Aiming for a contradiction, suppose that \({\widetilde{u}}\) is not monotone in \(\Omega \), so, without loss of generality, there exists an open set \(U\subset \subset \Omega \) and \(x_0\in U\) such that \({\widetilde{u}}(x_0)=\max _{\overline{U}} {\widetilde{u}} >\max _{\partial U} {\widetilde{u}}\).

Suppose first that \(x_0\in U\cap \Upsilon \), so \({\widetilde{u}}(x_0)=v(x_0)\).
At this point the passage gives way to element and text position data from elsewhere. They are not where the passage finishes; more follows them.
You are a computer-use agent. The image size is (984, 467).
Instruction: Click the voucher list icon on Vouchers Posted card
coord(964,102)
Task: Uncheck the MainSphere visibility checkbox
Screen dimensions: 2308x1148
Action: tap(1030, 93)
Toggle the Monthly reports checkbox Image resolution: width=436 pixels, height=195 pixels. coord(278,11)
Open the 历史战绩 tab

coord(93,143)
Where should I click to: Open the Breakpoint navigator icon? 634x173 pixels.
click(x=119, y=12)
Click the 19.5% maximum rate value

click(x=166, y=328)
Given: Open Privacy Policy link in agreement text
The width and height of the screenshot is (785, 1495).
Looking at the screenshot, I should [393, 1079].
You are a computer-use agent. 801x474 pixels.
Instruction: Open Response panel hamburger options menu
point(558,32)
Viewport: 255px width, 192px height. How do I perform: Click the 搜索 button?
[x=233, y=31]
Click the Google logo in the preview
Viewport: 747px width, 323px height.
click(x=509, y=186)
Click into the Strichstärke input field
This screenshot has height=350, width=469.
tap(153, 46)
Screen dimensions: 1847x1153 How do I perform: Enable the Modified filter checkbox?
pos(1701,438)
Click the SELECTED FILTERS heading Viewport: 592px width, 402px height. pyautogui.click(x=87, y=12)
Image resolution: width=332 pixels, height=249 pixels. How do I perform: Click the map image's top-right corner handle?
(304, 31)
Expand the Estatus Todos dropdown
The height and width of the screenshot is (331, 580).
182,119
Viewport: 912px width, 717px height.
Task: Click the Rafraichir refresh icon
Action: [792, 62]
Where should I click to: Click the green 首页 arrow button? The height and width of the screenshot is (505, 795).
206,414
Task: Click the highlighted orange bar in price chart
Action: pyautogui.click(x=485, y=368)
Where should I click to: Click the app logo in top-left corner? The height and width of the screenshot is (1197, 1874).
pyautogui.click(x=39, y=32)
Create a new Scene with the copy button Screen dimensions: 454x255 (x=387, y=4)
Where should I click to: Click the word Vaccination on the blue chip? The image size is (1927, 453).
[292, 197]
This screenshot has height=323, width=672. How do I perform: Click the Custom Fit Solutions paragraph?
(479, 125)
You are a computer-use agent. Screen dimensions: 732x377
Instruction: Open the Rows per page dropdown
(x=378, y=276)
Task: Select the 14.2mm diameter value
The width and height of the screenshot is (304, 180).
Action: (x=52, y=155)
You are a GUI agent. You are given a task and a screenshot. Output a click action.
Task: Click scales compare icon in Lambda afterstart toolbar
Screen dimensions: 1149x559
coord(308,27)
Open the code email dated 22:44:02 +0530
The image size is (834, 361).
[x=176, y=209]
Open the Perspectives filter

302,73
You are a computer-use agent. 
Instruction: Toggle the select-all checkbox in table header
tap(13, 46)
Note that \(\overline{U\cap \Upsilon } \subset \overline{\Upsilon }\cap \Omega \), so v is continuous in \(\overline{U\cap \Upsilon } \subset \overline{\Upsilon }\cap \Omega \) by assumption (ii) and monotone in \(U\cap \Upsilon \) by (i). By Remark 1.3 we conclude that there exists \(y_0\in \partial (U\cap \Upsilon ) \subset (U\cap \partial \Upsilon )\cup \partial U\) such that

$$\begin{aligned} {\widetilde{u}}(y_0)=v(y_0)=\max _{\overline{U\cap \Upsilon }}v \ge v(x_0)= {\widetilde{u}}(x_0)= \max _{\overline{U}}{\widetilde{u}}. \end{aligned}$$

It follows that \({\widetilde{u}}(y_0)= {\widetilde{u}}(x_0)=\max _{\overline{U}}{\widetilde{u}}> \max _{\partial U}{\widetilde{u}}\). Hence, \(y_0\notin \partial U\), and we have \(y_0\in U\cap \partial \Upsilon \). Since \(\partial \Upsilon \cap \Omega \subset A_{t_1}\cup A_{t_2}\), we have \({\widetilde{u}}(y_0)=u(y_0)=t_1\) or \({\widetilde{u}}(y_0)=u(y_0)=t_2\).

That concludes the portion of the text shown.